A most extraordinary feature of the SA economy is how large a proportion of the adult population, some 58% or over 22 million of working age in early 2020, reported no income earned from employment. These estimates are abnormally high when compared to other similarly undeveloped economies. The adult population has been growing faster than the numbers employed and the participation rate in the economy has accordingly declined. A large number of South Africans including the great majority of those reporting no income, are also objectively poor. South Africa has an employment and a poverty problem. It is only when you reach the upper end of the third quintile of the income distribution that income from work becomes significant. The SA economy has served those in employment well enough in what is a dual labour market of insiders and outsiders who struggle to break in. It has failed to absorb vast numbers of potential workers into employment. A consequence but also a primary cause of slow growth.
It may be asked – how do so many survive- merely survive – with no income? The answer is mostly in the support received from the SA government or rather its taxpayers in the form of benefits in kind- education, health care, housing water and electricity and in form of cash grants for those over 60 and mothers with dependent children and for the disabled on a means or asset tested basis.
Some 50% of all government spending, currently 1.1 trillion rands, is the welfare bill of which a roughly a quarter is distributed as cash. These cash grants now include monthly payments of R350 to able bodied adults as Covid relief for which 9 million applications were made and are bound to continue indefinitely. The intention is to extend meaningfully these benefits for able bodied adults in the form of a Basic Income Grant. (BIG) The bigger the BIG in terms of benefits and coverage the more negative however will be the impact on the willingness to work of low skilled low paid workers. It will mean fewer jobs sought and provided and widen the income and cultural gaps between the fully employed skilled and, the more or less permanently, not employed.
Improved welfare benefits raise the reservation wage of all potential workers. That is the rewards required to make work a sensible choice, especially for those with limited skills or capabilities. The improved income rewards sought and realized by better welfare endowed potential workers – with limited productivity – makes them less attractive to employ. They lack the skills and training to justify higher rewards sought from understandably cost-conscious employers. Capabilities that their expensive education (provided by taxpayers) has failed to provide them with. Employers are also reluctant to stand accused of paying “starvation” wages. Who therefore prefer to employ better paid, more productive workers and hence fewer of them.
The South Africa has chosen improved welfare rather than work to relieve poverty – and has failed to do so – for want of the economic growth that would have provided a larger tax base. For which the higher tax rates needed to fund the welfare budgets are in part responsible. We should recognize the full causes of the failure to exercise our economic potential employing more workers. Ideally, with private sector involvement, we could reform education and training to deliver better qualified entrants to the labour market. And we could subsidise their employment more heavily.

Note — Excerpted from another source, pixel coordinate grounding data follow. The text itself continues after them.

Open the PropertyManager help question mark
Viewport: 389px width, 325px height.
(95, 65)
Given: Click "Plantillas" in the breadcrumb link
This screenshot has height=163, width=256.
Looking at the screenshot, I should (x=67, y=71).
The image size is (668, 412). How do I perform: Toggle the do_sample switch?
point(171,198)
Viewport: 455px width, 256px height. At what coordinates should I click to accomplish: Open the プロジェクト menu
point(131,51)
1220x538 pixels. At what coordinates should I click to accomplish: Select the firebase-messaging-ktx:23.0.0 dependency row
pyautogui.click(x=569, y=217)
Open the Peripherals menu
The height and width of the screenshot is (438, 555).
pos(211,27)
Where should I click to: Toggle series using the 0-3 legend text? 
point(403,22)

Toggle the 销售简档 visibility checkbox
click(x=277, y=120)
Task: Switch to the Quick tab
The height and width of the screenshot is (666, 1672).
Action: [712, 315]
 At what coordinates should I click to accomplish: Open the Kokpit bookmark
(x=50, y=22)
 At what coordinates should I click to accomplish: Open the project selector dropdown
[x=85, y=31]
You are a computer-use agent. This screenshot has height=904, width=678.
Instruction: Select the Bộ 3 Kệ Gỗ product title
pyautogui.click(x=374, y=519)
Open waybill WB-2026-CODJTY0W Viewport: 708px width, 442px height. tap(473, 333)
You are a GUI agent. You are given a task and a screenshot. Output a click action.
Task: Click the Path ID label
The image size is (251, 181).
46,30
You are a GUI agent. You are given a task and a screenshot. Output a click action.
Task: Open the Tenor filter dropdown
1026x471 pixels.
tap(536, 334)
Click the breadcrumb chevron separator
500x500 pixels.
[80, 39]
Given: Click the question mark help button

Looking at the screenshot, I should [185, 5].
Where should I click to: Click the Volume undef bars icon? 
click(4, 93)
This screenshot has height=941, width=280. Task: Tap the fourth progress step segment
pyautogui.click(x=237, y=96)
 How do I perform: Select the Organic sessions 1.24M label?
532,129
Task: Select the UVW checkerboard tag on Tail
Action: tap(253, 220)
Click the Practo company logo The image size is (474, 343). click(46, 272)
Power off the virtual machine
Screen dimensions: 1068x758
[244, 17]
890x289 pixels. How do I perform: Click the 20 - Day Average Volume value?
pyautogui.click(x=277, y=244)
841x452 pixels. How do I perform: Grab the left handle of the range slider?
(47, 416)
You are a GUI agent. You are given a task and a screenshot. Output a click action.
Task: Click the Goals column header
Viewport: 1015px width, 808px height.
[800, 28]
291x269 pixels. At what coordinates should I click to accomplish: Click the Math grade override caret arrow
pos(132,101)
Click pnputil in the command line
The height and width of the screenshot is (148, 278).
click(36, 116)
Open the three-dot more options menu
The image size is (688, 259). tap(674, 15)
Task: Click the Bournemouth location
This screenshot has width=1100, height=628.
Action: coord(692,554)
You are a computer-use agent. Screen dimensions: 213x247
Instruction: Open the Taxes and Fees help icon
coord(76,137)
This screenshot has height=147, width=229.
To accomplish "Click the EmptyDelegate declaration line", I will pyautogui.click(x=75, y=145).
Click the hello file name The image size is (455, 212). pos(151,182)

Any significant increase in the tax burden to improve welfare or subsidise employment would however have to borne by formal sector workers in the form of a significant social security tax – that is a by a proportional sacrifice of their wages and salaries. There will be no other realistic place to look for additional tax revenue. It is therefore unlikely to be popular with the formally employed, the insiders whose interests, well supported by their Trade Unions, that have dominated the regulation of the demand for labour, adding further to the sacrifice of employment opportunities.